_What you should do_
Would you print every entry exactly as it appears?

Saved data entries
══════
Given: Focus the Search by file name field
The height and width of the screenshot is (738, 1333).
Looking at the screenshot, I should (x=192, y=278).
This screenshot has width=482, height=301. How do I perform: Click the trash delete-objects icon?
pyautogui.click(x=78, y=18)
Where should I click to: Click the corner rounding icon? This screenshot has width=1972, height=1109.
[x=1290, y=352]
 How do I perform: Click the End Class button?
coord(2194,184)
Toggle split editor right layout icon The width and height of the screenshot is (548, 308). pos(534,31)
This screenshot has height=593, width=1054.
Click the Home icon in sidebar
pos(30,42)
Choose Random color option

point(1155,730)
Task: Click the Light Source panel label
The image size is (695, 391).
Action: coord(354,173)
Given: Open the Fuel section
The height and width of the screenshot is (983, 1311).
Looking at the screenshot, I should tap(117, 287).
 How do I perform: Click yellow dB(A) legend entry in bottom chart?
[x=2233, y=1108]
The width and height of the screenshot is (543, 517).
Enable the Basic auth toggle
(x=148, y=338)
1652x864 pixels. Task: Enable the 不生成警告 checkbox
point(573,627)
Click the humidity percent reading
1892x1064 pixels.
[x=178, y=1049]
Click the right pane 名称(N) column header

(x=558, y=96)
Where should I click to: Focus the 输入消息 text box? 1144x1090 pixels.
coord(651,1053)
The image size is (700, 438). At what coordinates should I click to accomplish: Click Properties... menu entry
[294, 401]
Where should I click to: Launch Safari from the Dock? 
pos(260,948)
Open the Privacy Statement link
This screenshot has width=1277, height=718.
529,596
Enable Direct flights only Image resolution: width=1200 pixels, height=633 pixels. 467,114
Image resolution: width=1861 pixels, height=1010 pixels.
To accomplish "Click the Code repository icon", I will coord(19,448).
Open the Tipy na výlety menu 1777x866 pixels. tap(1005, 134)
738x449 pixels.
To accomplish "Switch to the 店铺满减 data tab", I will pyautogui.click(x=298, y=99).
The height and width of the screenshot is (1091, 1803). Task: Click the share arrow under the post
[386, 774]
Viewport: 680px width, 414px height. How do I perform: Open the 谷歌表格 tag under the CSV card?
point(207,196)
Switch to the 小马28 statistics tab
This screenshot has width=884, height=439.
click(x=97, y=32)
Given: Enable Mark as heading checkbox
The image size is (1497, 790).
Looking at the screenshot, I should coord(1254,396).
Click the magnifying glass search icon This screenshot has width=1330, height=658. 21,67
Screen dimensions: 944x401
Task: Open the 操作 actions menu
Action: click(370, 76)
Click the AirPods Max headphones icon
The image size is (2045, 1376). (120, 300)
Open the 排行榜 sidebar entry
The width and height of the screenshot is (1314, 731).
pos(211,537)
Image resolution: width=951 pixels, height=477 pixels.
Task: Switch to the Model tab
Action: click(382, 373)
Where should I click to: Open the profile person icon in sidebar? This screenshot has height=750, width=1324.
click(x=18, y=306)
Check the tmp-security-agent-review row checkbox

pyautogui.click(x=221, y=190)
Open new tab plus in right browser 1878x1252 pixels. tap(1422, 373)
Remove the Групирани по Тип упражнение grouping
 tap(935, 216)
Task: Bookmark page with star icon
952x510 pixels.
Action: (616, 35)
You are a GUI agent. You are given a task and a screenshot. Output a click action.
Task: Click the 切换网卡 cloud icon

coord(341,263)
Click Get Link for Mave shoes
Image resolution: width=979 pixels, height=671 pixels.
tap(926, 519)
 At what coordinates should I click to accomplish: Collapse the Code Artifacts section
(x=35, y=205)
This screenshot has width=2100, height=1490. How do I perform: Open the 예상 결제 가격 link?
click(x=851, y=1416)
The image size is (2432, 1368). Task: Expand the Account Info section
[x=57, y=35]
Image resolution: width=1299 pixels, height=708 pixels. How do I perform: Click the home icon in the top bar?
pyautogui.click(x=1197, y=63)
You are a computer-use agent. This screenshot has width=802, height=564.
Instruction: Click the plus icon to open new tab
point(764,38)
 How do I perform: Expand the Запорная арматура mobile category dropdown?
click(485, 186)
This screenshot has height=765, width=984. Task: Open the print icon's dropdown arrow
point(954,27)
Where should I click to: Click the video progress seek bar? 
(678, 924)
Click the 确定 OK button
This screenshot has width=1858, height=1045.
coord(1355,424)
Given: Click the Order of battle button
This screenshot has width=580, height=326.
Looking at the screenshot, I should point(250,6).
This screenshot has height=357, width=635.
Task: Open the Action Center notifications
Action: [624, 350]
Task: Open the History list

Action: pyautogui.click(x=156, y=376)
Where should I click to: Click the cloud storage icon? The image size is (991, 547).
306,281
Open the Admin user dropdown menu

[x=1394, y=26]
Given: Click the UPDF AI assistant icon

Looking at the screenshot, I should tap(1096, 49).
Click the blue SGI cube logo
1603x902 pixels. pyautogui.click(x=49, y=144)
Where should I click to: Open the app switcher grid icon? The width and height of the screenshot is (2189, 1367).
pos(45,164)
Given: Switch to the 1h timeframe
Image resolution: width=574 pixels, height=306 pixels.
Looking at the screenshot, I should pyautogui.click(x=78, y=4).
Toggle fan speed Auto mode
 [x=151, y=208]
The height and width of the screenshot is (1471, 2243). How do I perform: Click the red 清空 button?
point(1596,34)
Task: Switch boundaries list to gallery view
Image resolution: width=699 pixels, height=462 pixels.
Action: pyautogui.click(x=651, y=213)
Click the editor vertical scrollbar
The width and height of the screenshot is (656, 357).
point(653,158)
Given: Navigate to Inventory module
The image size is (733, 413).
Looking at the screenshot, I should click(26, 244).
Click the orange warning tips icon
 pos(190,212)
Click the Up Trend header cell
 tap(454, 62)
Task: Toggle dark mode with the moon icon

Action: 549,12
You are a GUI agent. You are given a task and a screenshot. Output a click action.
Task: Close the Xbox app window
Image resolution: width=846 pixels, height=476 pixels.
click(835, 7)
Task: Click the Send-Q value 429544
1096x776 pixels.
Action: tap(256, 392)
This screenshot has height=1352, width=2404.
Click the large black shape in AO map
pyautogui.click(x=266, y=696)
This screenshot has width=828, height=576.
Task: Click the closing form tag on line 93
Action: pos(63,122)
══════
_Solution_
Given: Focus the Search by file name field
The height and width of the screenshot is (738, 1333).
Looking at the screenshot, I should (x=192, y=278).
This screenshot has width=482, height=301. How do I perform: Click the trash delete-objects icon?
pyautogui.click(x=78, y=18)
Where should I click to: Click the corner rounding icon? This screenshot has width=1972, height=1109.
[x=1290, y=352]
 How do I perform: Click the End Class button?
coord(2194,184)
Toggle split editor right layout icon The width and height of the screenshot is (548, 308). pos(534,31)
This screenshot has height=593, width=1054.
Click the Home icon in sidebar
pos(30,42)
Choose Random color option

point(1155,730)
Task: Click the Light Source panel label
The image size is (695, 391).
Action: coord(354,173)
Given: Open the Fuel section
The height and width of the screenshot is (983, 1311).
Looking at the screenshot, I should tap(117, 287).
 How do I perform: Click yellow dB(A) legend entry in bottom chart?
[x=2233, y=1108]
The width and height of the screenshot is (543, 517).
Enable the Basic auth toggle
(x=148, y=338)
1652x864 pixels. Task: Enable the 不生成警告 checkbox
point(573,627)
Click the humidity percent reading
1892x1064 pixels.
[x=178, y=1049]
Click the right pane 名称(N) column header

(x=558, y=96)
Where should I click to: Focus the 输入消息 text box? 1144x1090 pixels.
coord(651,1053)
The image size is (700, 438). At what coordinates should I click to accomplish: Click Properties... menu entry
[294, 401]
Where should I click to: Launch Safari from the Dock? 
pos(260,948)
Open the Privacy Statement link
This screenshot has width=1277, height=718.
529,596
Enable Direct flights only Image resolution: width=1200 pixels, height=633 pixels. 467,114
Image resolution: width=1861 pixels, height=1010 pixels.
To accomplish "Click the Code repository icon", I will coord(19,448).
Open the Tipy na výlety menu 1777x866 pixels. tap(1005, 134)
738x449 pixels.
To accomplish "Switch to the 店铺满减 data tab", I will pyautogui.click(x=298, y=99).
The height and width of the screenshot is (1091, 1803). Task: Click the share arrow under the post
[386, 774]
Viewport: 680px width, 414px height. How do I perform: Open the 谷歌表格 tag under the CSV card?
point(207,196)
Switch to the 小马28 statistics tab
This screenshot has width=884, height=439.
click(x=97, y=32)
Given: Enable Mark as heading checkbox
The image size is (1497, 790).
Looking at the screenshot, I should coord(1254,396).
Click the magnifying glass search icon This screenshot has width=1330, height=658. 21,67
Screen dimensions: 944x401
Task: Open the 操作 actions menu
Action: click(370, 76)
Click the AirPods Max headphones icon
The image size is (2045, 1376). (120, 300)
Open the 排行榜 sidebar entry
The width and height of the screenshot is (1314, 731).
pos(211,537)
Image resolution: width=951 pixels, height=477 pixels.
Task: Switch to the Model tab
Action: click(382, 373)
Where should I click to: Open the profile person icon in sidebar? This screenshot has height=750, width=1324.
click(x=18, y=306)
Check the tmp-security-agent-review row checkbox

pyautogui.click(x=221, y=190)
Open new tab plus in right browser 1878x1252 pixels. tap(1422, 373)
Remove the Групирани по Тип упражнение grouping
 tap(935, 216)
Task: Bookmark page with star icon
952x510 pixels.
Action: (616, 35)
You are a GUI agent. You are given a task and a screenshot. Output a click action.
Task: Click the 切换网卡 cloud icon

coord(341,263)
Click Get Link for Mave shoes
Image resolution: width=979 pixels, height=671 pixels.
tap(926, 519)
 At what coordinates should I click to accomplish: Collapse the Code Artifacts section
(x=35, y=205)
This screenshot has width=2100, height=1490. How do I perform: Open the 예상 결제 가격 link?
click(x=851, y=1416)
The image size is (2432, 1368). Task: Expand the Account Info section
[x=57, y=35]
Image resolution: width=1299 pixels, height=708 pixels. How do I perform: Click the home icon in the top bar?
pyautogui.click(x=1197, y=63)
You are a computer-use agent. This screenshot has width=802, height=564.
Instruction: Click the plus icon to open new tab
point(764,38)
 How do I perform: Expand the Запорная арматура mobile category dropdown?
click(485, 186)
This screenshot has height=765, width=984. Task: Open the print icon's dropdown arrow
point(954,27)
Where should I click to: Click the video progress seek bar? 
(678, 924)
Click the 确定 OK button
This screenshot has width=1858, height=1045.
coord(1355,424)
Given: Click the Order of battle button
This screenshot has width=580, height=326.
Looking at the screenshot, I should point(250,6).
This screenshot has height=357, width=635.
Task: Open the Action Center notifications
Action: [624, 350]
Task: Open the History list

Action: pyautogui.click(x=156, y=376)
Where should I click to: Click the cloud storage icon? The image size is (991, 547).
306,281
Open the Admin user dropdown menu

[x=1394, y=26]
Given: Click the UPDF AI assistant icon

Looking at the screenshot, I should tap(1096, 49).
Click the blue SGI cube logo
1603x902 pixels. pyautogui.click(x=49, y=144)
Where should I click to: Open the app switcher grid icon? The width and height of the screenshot is (2189, 1367).
pos(45,164)
Given: Switch to the 1h timeframe
Image resolution: width=574 pixels, height=306 pixels.
Looking at the screenshot, I should pyautogui.click(x=78, y=4).
Toggle fan speed Auto mode
 [x=151, y=208]
The height and width of the screenshot is (1471, 2243). How do I perform: Click the red 清空 button?
point(1596,34)
Task: Switch boundaries list to gallery view
Image resolution: width=699 pixels, height=462 pixels.
Action: pyautogui.click(x=651, y=213)
Click the editor vertical scrollbar
The width and height of the screenshot is (656, 357).
point(653,158)
Given: Navigate to Inventory module
The image size is (733, 413).
Looking at the screenshot, I should click(26, 244).
Click the orange warning tips icon
 pos(190,212)
Click the Up Trend header cell
 tap(454, 62)
Task: Toggle dark mode with the moon icon

Action: 549,12
You are a GUI agent. You are given a task and a screenshot. Output a click action.
Task: Close the Xbox app window
Image resolution: width=846 pixels, height=476 pixels.
click(835, 7)
Task: Click the Send-Q value 429544
1096x776 pixels.
Action: tap(256, 392)
This screenshot has height=1352, width=2404.
Click the large black shape in AO map
pyautogui.click(x=266, y=696)
This screenshot has width=828, height=576.
Task: Click the closing form tag on line 93
Action: pos(63,122)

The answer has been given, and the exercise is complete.